I have managed to reduce my issue down into two lines of code, the following is what I was using previously and works exactly how I want it to:
import numpy as np
myarray = [np.array([[1,2,3,4],[5,6,7,8]]), np.array([[9,10],[11,12]]), np.array([[13,14],[15,16],[17,18]])]
np.array(myarray,dtype = object)
However, simply removing the last [17,18] array we have
import numpy as np
myarray = [np.array([[1,2,3,4],[5,6,7,8]]), np.array([[9,10],[11,12]]), np.array([[13,14],[15,16]])]
np.array(myarray,dtype = object)
Which gives "ValueError: could not broadcast input array from shape (2,4) into shape (2,)" when it attempts to run the second line.
It seems to me that this only happens when the arrays all have the same length but the underlying lists have different lengths, what I don't understand is why setting dtype = object doesnt cover this especially considering it handles the more complicated list of lists shape.
np.array
tries, as first priority, to make a n-d numeric array - one where all elements are numeric, and the shape is consistent in all dimensions. i.e. no 'ragged' array.
In [36]: alist = [np.array([[1,2,3,4],[5,6,7,8]]),
np.array([[9,10],[11,12]]), np.array([[13,14],[15,16],[17,18]])]
In [38]: [a.shape for a in alist]
Out[38]: [(2, 4), (2, 2), (3, 2)]
alist
works making a 3 element array of arrays.
Your problem case:
In [39]: blist = [np.array([[1,2,3,4],[5,6,7,8]]), np.array([[9,10],[11,12]]), np.array([[13,14],[15,16]])]
In [40]: [a.shape for a in blist]
Out[40]: [(2, 4), (2, 2), (2, 2)]
Note that all subarrays have the same first dimension.
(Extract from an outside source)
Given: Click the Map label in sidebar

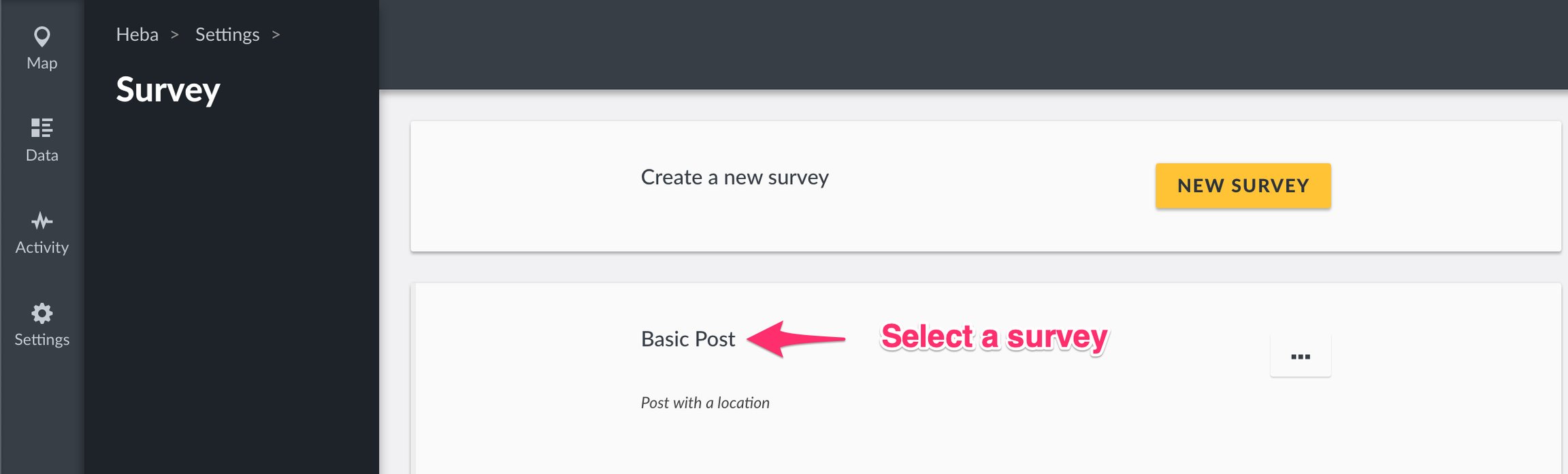Looking at the screenshot, I should click(42, 63).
That's what's giving the problem.
The safe way to make such an array is to start with a 'dummy' of the right shape, and fill it:
In [41]: res = np.empty(3,object); res[:] = blist; res
Out[41]:
array([array([[1, 2, 3, 4],
[5, 6, 7, 8]]), array([[ 9, 10],
[11, 12]]), array([[13, 14],
[15, 16]])],
dtype=object)
In [42]: res = np.empty(3,object); res[:] = alist; res
Out[42]:
array([array([[1, 2, 3, 4],
[5, 6, 7, 8]]), array([[ 9, 10],
[11, 12]]), array([[13, 14],
[15, 16],
[17, 18]])],
dtype=object)
It also works when all subarrays/lists have the same shape
In [43]: clist = [np.array([[1,2],[7,8]]), np.array([[9,10],[11,12]]), np.array([[13,14],[15,16]])]
In [44]: res = np.empty(3,object); res[:] = clist; res
Out[44]:
array([array([[1, 2],
[7, 8]]), array([[ 9, 10],
[11, 12]]), array([[13, 14],
[15, 16]])],
dtype=object)
Without that clist
produces a (3,2,2) array of number objects:
In [45]: np.array(clist, object)
Out[45]:
array([[[1, 2],
[7, 8]],
[[9, 10],
[11, 12]],
[[13, 14],
[15, 16]]], dtype=object)
One way to think of it, np.array
does not give you a way of specifying the 'depth' or 'shape' of object array. It has to 'guess', and in some cases guesses wrong.